Ensuring safety in reinforcement learning (RL)-based robotic systems is a critical challenge, especially in contact-rich tasks within unstructured environments. While the state-of-the-art safe RL approaches mitigate risks through safe exploration or high-level recovery mechanisms, they often overlook low-level execution safety, where reflexive responses to potential hazards are crucial. Similarly, variable impedance control (VIC) enhances safety by adjusting the robot's mechanical response, yet lacks a systematic way to adapt parameters, such as stiffness and damping throughout the task. In this paper, we propose Bresa, a Bio-inspired Reflexive Hierarchical Safe RL method inspired by biological reflexes. Our method decouples task learning from safety learning, incorporating a safety critic network that evaluates action risks and operates at a higher frequency than the task solver. Unlike existing recovery-based methods, our safety critic functions at a low-level control layer, allowing real-time intervention when unsafe conditions arise. The task-solving RL policy, running at a lower frequency, focuses on high-level planning (decision-making), while the safety critic ensures instantaneous safety corrections. We validate Bresa on multiple tasks including a contact-rich robotic task, demonstrating its reflexive ability to enhance safety, and adaptability in unforeseen dynamic environments.

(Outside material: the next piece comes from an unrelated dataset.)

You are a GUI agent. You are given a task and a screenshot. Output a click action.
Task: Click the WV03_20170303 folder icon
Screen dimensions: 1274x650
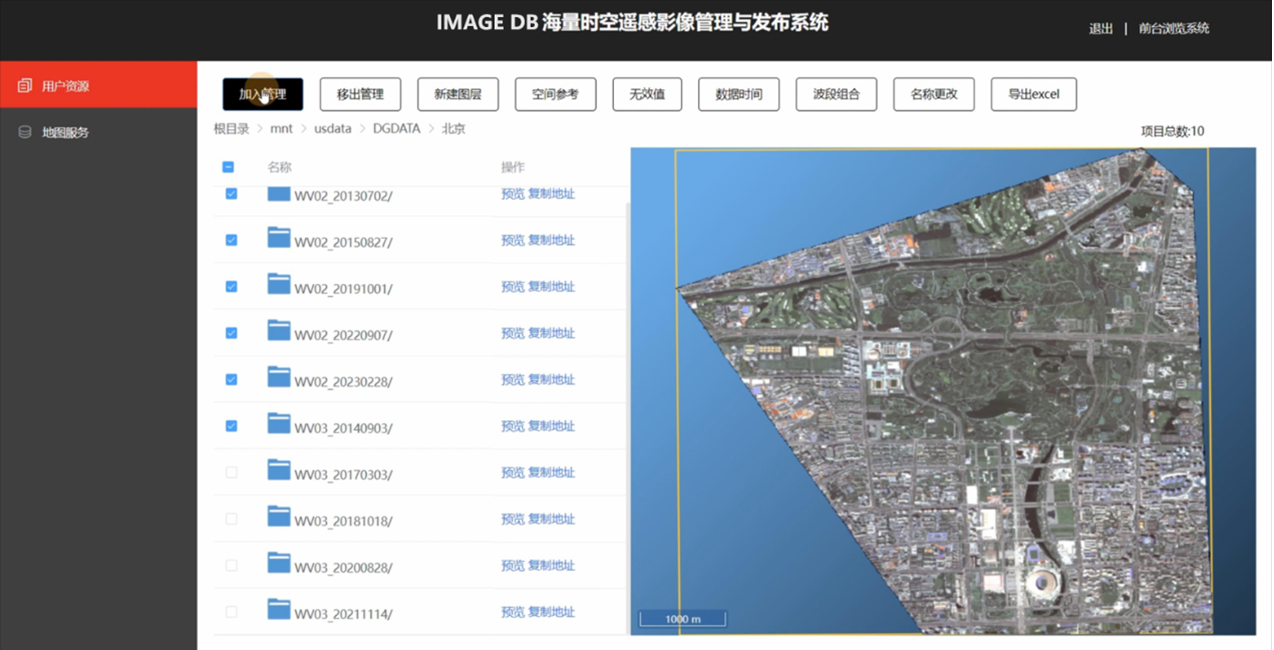279,470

Our results show that Bresa outperforms the baseline, providing a robust and reflexive safety mechanism that bridges the gap between high-level planning and low-level execution. Real-world experiments and supplementary material are available at project website https://jack-sherman01.github.io/Bresa.

Figures (9)

• Figure 1: a) Bresa framework. The RL agent operates at the decision loop, planning the high-level action $\mathbf{a}$ that is executed by the trajectory controller. The controller operates at a high-frequency control loop, executing the low-level action $\hat{\mathbf{a}}$ based on the state feedback $\hat{\mathbf{s}}$ at each control step. The reflex mechanism gives the system a quick reaction capability by interrupting the control loop in the case of high risk. b) A simplified illustration of the human central nervous system. While high-level decisions are made in the brain, safety-related reflexes are managed by the spinal cord, allowing for faster responses that override slower, more complex decision-making processes.

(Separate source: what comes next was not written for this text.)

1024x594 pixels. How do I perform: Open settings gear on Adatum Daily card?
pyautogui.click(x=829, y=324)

• Figure 2: a) Reflex mechanism on an obstacle avoidance scenario. Even when the high-level state-action pair $(\mathbf{s}, \mathbf{a})$ is evaluated to be safe, an intermediate state-action pair $(\hat{\mathbf{s}},\hat{\mathbf{a}})$ may entail high risk ($\epsilon_\text{risk} > \epsilon_\text{safe}$) and trigger the reflex mechanism. The stochasticity of the environment leads to a drift in the outcomes of minor actions $\hat{\mathbf{a}}$. b) Flowchart of the Bresa algorithm. We color-coded the decision loop, control loop and reflex for comparison to Fig. \ref{['fig:intro']}.a. We reuse $\mathbf{s}$ instead of showing $\hat{\mathbf{s}}$ to simplify the structure, however, they are equivalent in the control loop. c) Maze exploration environment in the Mujoco simulator. The robot physically interacts with the maze walls and the obstacles through an end-effector flange equipped with F/T sensor.
• Figure 3: Offline data collection locations in both tasks. Left: navigation task. The green and yellow circles indicate start and goal points, and red dots indicate the sampled start positions. Upper right: histogram of exponentially sampled action sizes in the maze exploration task. Lower right: sampled action locations on the maze.
• Figure 4: Overall performance of Bresa in terms of success, violation, and the ratio between these two.
• Figure 5: Reflexive mechanism in Navigation task during training. The risk value along with exploration is plotted in a colormap showing fine-grained risk prediction in our method while it is coarse-grained in the baseline. Blue annotations show single high-level actions. Note that the figures only show part of task space.